= Sunrise International Education =

Cross-border marketing and immersive media company

Sunrise International is a cross-border marketing and immersive media company with a specialization in VR/AR media production, event management, and cross-border marketing in Asia. It was founded in 2011 by Gavin Newton-Tanzer and David Weeks and was a member of the Columbia Startup Lab in 2014.

As a media and marketing company, Sunrise International advocates for international brands to directly advertise on local Chinese media channels, citing issues surrounding the Great Firewall of China as a reason for why local users cannot access international social media platforms like Facebook, Twitter, Google, and YouTube. The organization is occasionally quoted by international news outlets on various issues relating to VR/AR in China, cross-border e-commerce in China, education technology, and issues surrounding international student mobility. Early on in the COVID-19 pandemic, the company spoke on a number of occasions about the impact of the pandemic on international student mobility, as well as the potential post-COVID rebound of Chinese students studying overseas. Its VR/AR practice includes virtual 360 tours, augmented reality marketing activations, holographic display hardware, AR-based self-guided tours, and spatial web design.

Sunrise International is the local organizer of the Augmented World Expo (AWE) Asia, an annual virtual and augmented reality industry event that has been hosted in Singapore and various Chinese cities since 2015. The company also co-hosts the Washington International Education Conference.

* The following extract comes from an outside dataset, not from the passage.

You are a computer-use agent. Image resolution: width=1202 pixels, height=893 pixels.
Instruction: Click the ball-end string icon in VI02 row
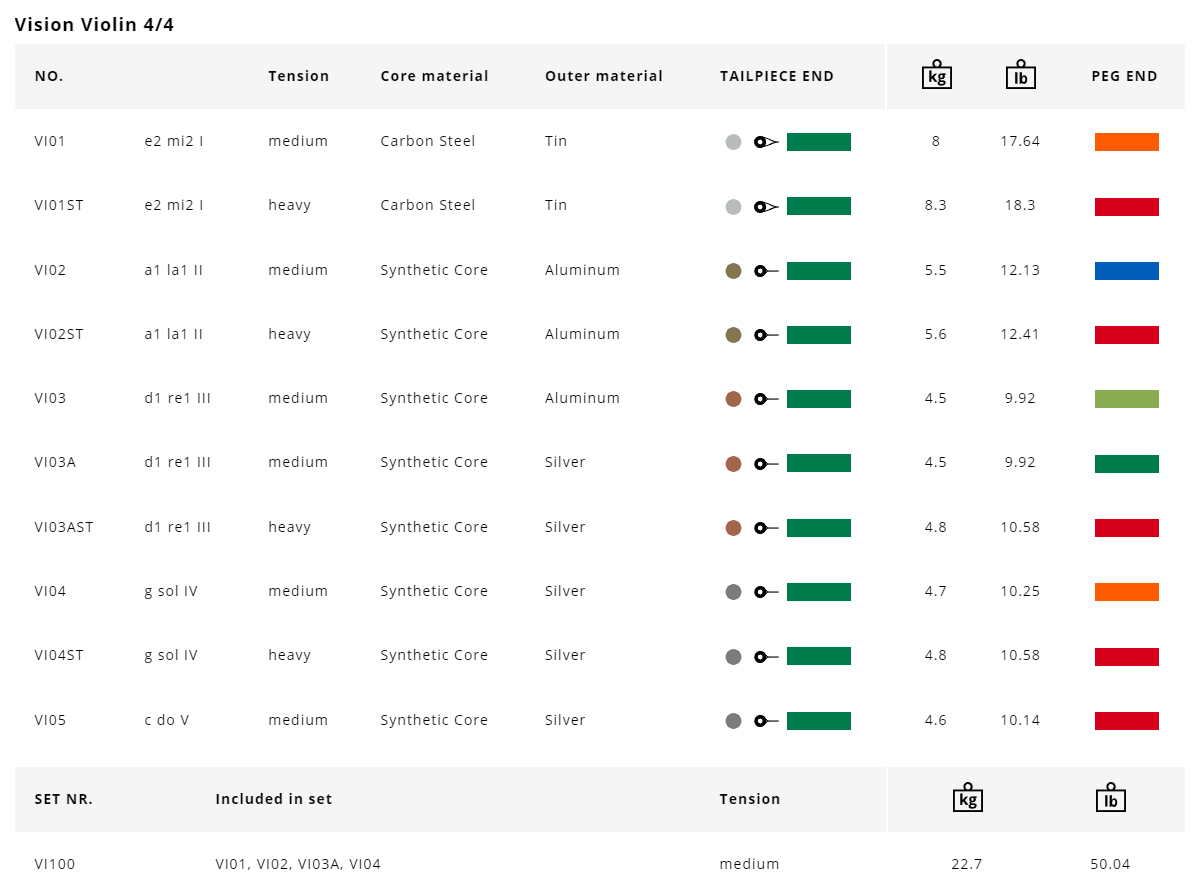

The company was originally founded with a focus on experimental education and extracurricular learning division based in China. From 2012-2022, the company founded and operated the National High School Debate League of China (NHSDLC), the oldest and largest high school English-language debate league in China. NHSDLC competitions were often hosted in second and third tier cities in China, sending students to compete at international debate competitions hosted at Stanford, Harvard, the University of Pennsylvania, and the Asia Society. From 2012-2022, it also founded and operated a business case analysis league called the China Youth Business League, run in partnership with the Harvard Undergraduate Economics Association and the Wharton China Business Society.